(GIVEN RECORDS begins)

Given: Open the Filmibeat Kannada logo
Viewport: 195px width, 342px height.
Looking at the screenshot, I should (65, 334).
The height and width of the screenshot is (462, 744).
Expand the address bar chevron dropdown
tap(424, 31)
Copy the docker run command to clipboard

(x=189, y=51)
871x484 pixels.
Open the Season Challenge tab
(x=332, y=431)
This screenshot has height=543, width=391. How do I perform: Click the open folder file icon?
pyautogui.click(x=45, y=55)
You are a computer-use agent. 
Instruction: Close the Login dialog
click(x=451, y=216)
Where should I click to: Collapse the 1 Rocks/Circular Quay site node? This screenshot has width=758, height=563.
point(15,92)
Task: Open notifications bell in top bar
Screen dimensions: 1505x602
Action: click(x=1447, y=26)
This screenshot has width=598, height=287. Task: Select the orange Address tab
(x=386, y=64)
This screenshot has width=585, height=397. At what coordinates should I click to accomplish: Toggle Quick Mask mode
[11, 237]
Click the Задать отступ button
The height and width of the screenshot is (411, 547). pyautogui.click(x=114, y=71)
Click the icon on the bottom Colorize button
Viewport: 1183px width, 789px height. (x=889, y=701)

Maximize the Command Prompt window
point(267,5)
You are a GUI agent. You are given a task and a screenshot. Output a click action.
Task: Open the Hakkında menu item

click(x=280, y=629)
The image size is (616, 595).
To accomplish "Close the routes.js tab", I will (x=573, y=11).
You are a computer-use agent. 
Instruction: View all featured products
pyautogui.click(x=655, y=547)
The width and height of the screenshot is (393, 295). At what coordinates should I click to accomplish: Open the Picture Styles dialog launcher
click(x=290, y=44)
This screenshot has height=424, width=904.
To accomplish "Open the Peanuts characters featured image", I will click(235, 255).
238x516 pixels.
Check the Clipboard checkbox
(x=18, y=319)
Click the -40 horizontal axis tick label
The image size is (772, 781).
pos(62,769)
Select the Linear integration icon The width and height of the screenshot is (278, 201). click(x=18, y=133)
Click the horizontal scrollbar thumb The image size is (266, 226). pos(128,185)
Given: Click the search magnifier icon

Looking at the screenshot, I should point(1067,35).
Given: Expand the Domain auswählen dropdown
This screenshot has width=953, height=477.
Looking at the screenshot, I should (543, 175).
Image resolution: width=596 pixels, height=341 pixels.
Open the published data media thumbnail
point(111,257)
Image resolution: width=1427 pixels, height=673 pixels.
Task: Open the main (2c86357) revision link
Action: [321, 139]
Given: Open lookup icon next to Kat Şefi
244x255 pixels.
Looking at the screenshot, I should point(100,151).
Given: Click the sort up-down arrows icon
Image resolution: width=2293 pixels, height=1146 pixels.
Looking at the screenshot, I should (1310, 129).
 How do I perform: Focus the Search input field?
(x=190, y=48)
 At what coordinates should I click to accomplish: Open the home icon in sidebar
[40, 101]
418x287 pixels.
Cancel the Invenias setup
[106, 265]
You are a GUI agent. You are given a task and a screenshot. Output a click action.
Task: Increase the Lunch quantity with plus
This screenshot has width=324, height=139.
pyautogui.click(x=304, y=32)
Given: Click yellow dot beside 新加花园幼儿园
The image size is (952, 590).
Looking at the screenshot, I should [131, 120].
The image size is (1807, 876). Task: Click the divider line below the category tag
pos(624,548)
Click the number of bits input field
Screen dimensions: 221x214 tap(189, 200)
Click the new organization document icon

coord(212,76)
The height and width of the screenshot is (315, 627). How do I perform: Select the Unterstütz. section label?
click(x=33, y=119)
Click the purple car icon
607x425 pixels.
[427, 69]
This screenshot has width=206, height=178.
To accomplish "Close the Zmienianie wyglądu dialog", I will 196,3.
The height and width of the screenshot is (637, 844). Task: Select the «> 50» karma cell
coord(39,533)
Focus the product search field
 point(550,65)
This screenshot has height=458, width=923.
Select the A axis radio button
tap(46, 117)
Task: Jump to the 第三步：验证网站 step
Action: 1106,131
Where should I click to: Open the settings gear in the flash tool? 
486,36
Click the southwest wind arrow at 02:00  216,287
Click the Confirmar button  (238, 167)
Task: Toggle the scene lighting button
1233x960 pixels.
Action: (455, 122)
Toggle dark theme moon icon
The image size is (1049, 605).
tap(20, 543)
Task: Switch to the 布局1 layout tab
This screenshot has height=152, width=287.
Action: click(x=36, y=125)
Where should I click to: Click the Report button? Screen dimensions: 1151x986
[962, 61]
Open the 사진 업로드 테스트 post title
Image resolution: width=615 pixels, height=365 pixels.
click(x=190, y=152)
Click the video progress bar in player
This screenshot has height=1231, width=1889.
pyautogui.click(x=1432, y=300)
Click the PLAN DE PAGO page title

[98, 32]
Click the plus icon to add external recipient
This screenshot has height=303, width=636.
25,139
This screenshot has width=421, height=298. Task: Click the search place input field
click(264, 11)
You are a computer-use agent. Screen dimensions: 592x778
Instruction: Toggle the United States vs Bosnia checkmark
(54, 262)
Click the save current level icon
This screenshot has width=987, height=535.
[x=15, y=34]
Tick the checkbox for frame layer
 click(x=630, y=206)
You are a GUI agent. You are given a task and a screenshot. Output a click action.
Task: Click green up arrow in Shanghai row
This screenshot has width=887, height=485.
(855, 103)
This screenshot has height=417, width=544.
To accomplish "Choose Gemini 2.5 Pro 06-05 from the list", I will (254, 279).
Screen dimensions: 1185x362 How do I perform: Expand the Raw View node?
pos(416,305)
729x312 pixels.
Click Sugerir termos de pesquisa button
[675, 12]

(GIVEN RECORDS ends)

## EXERCISE
Above are the records; print exactly the lines from the line with "The image size is (616, 595)." to the line with "238x516 pixels.", including both, and nothing else.

## RESULT OF THE TASK
The image size is (616, 595).
To accomplish "Close the routes.js tab", I will (x=573, y=11).
You are a computer-use agent. 
Instruction: View all featured products
pyautogui.click(x=655, y=547)
The width and height of the screenshot is (393, 295). At what coordinates should I click to accomplish: Open the Picture Styles dialog launcher
click(x=290, y=44)
This screenshot has height=424, width=904.
To accomplish "Open the Peanuts characters featured image", I will click(235, 255).
238x516 pixels.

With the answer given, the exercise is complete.